Leur complicité me donne envie de vomir, et leurs regards fuyards me fatiguent. Je pense qu'ils m'en veulent encore, pour ma soudaine prise de parole lors de la réunion. De la violence dans mes propos. Je sais que la vérité peut heurter leur trop grande sensibilité – je connais bien trop Yann pour lui attribuer cette force qu'il se targue de posséder. A chaque détour de couloir, à chaque petit contact visuel, aussi accidentel soit-il, je sens toute cette culpabilité qui m'entoure, et qui émane des yeux sombres de ce garçon. Je me demande encore aujourd'hui, si seulement il réalise à quel point je me fiche de ses excuses. Je n'en ai pas besoin. Ma condition nouvelle de petite fille franche, bien que mes élans d'honnêteté peuvent s'avérer être aussi fugaces qu'inutiles, je me suis construire une sorte de barrière me protégeant des émotions des autres. Du moins, de certains seulement.
Je suis sensible à joie de mon frère, la douleur de mes parents, et la méprise d'Alo.
Mais la condescendance de Cora, les remords de Yann, et la nervosité de Johanna me passent au-dessus de la tête, comme un petit courant d'air que je m'efforce d'ignorer en me couvrant encore un peu plus du tissu de l'indifférence.

Ce jour-là, je me décide enfin à rendre ses vêtements, lavés et repassés, à Alo. J'aurais bien aimé le faire entre deux heures de cours, mais il n'est pas venu en classe. Je crois bien que c'est la première fois que cela arrive, d'ailleurs.
Remarquer son absence m'avait fait bizarre, parce qu'en général, qu'il soit là ou non, cela ne changeait quasiment rien. Son silence ne témoigne ni de sa présence, ni de son absence, et il n'y a que quelques soupirs las émanant de ses lèvres qui puissent me rappeler de son existence matérielle, à quelques tables à ma droite. Je me souviens alors avoir quelque fois, lancé un regard en la direction de ce garçon dont la discrétion s'apparente peut-être à un état fantomatique.
Alo est souvent perdu dans ses pensées, ailleurs, regardant à travers la fenêtre. Son regard semble chercher quelque chose dans l'immensité du vide, quelque chose d'infiniment petit, qu'il ne peut atteindre de sa main que je devine parfois tremblante – après tout, il ne mange pas beaucoup. Lorsque qu'il semble s'éloigner du reste du monde, c'est à ce moment-là qu'Alo semble le plus calme. Cette mine inquiète, froide, quitte son visage pendant ces quelques secondes, et j'ai parfois l'impression de deviner un calme indescriptible détendre ses traits d'habitude si durs. Ses paupières battent à une mesure lente, ses cils frôlent les particules d'air avec une tendresse toute particulière. En classe, il est forcé d'enlever son bonnet, par respect pour le professeur. Et je perçois alors la danse de ses mèches folles, s'amusant avec la brise s'évadant par la fenêtre.
Avant que tout ceci n'arrive, je me surprenais, oui, à l'observer comme on observe un feu de forêt.
De loin, jamais trop près, de peur de se brûler.
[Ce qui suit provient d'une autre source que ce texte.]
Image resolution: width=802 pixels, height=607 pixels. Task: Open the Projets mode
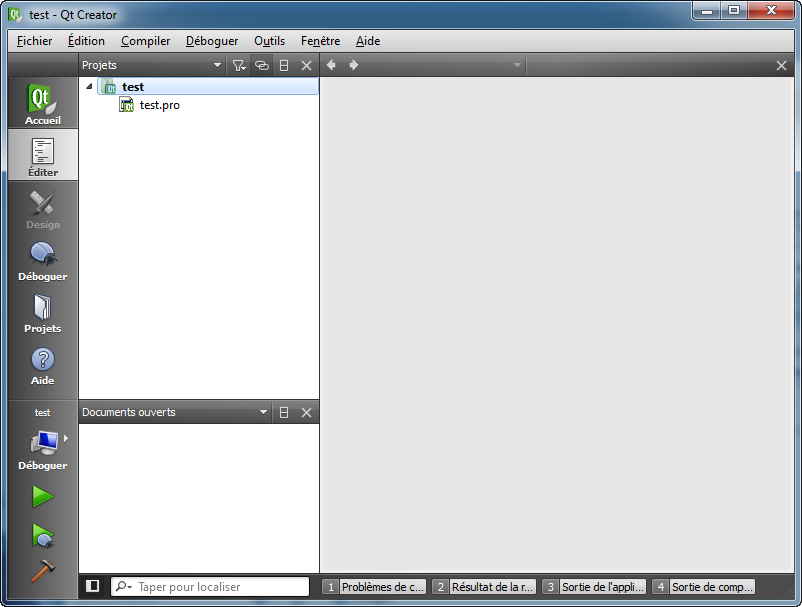click(x=42, y=314)
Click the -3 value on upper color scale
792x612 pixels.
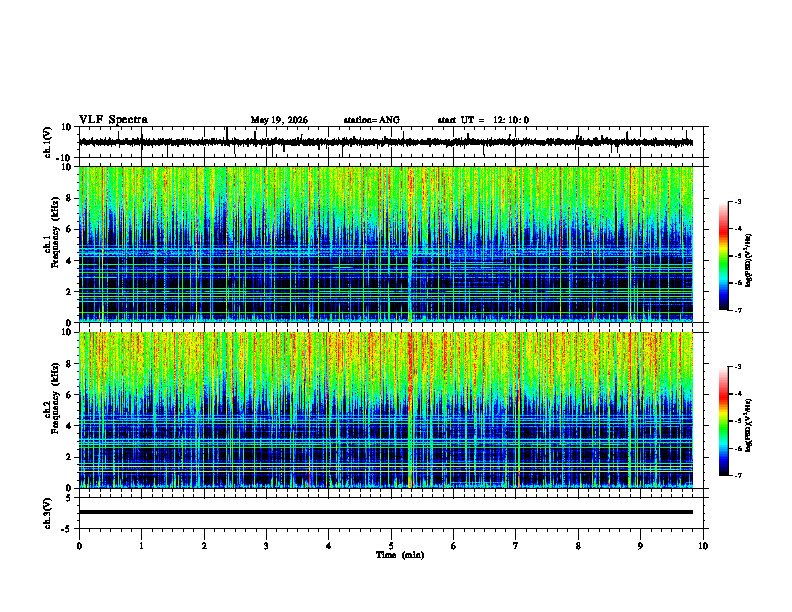(738, 201)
Mais ces derniers temps, je me suis ouverte à la reconnaissance de sa présence, à force de lui parler quelques rares fois. Alors, cette place vide près de la fenêtre m'intrigue.
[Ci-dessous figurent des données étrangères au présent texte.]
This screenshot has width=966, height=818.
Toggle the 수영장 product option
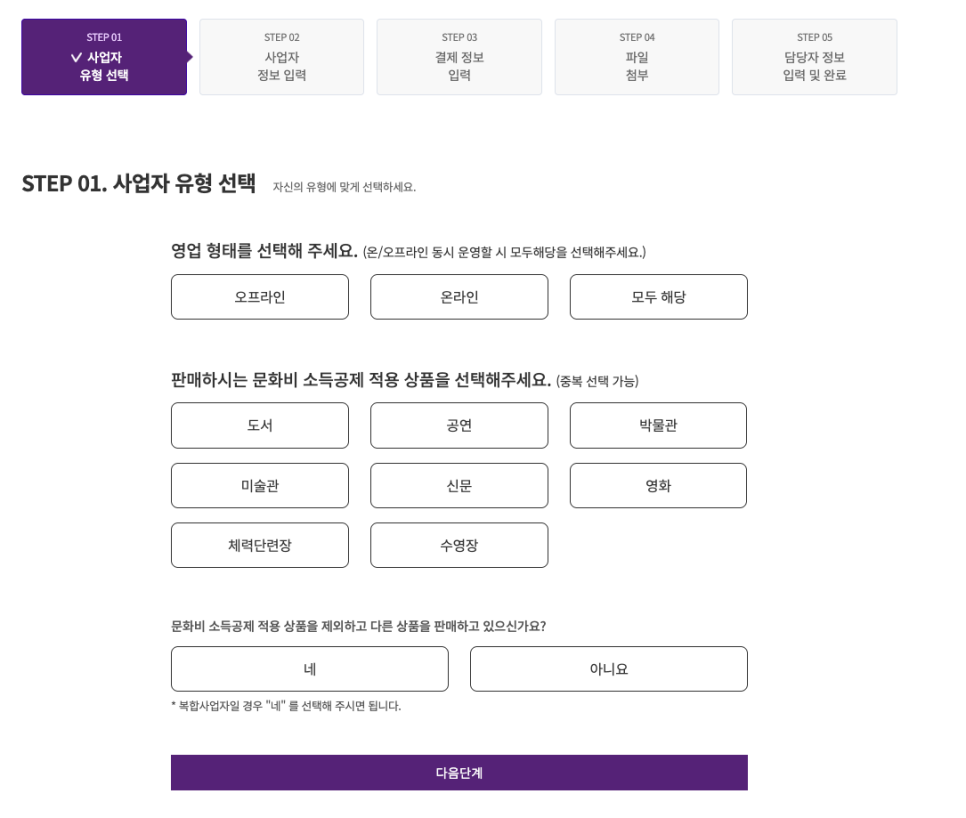click(x=459, y=545)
Alo n'est jamais absent. Je me doute qu'il y ait une raison à cette exception.
Depuis que je l'ai aperçu entrer dans l'immeuble de Mlle Maurrel, je ne peux m'empêcher d'imaginer une centaine de scénarii face à sa condition.
Et si son absence ne se résume finalement pas à une simple maladie ?

Enfin, passons. Je me dis alors que, puisque je n'ai pas pu lui rendre ses vêtements pendant les cours, je pourrais passer à la librairie, le seul autre endroit où je peux le trouver. Et s'il n'y est pas non plus, tant pis, il attendra encore quelques jours.
Même si je ne suis pas certaine qu'il s'attende réellement à ce que je lui rende ses vêtements.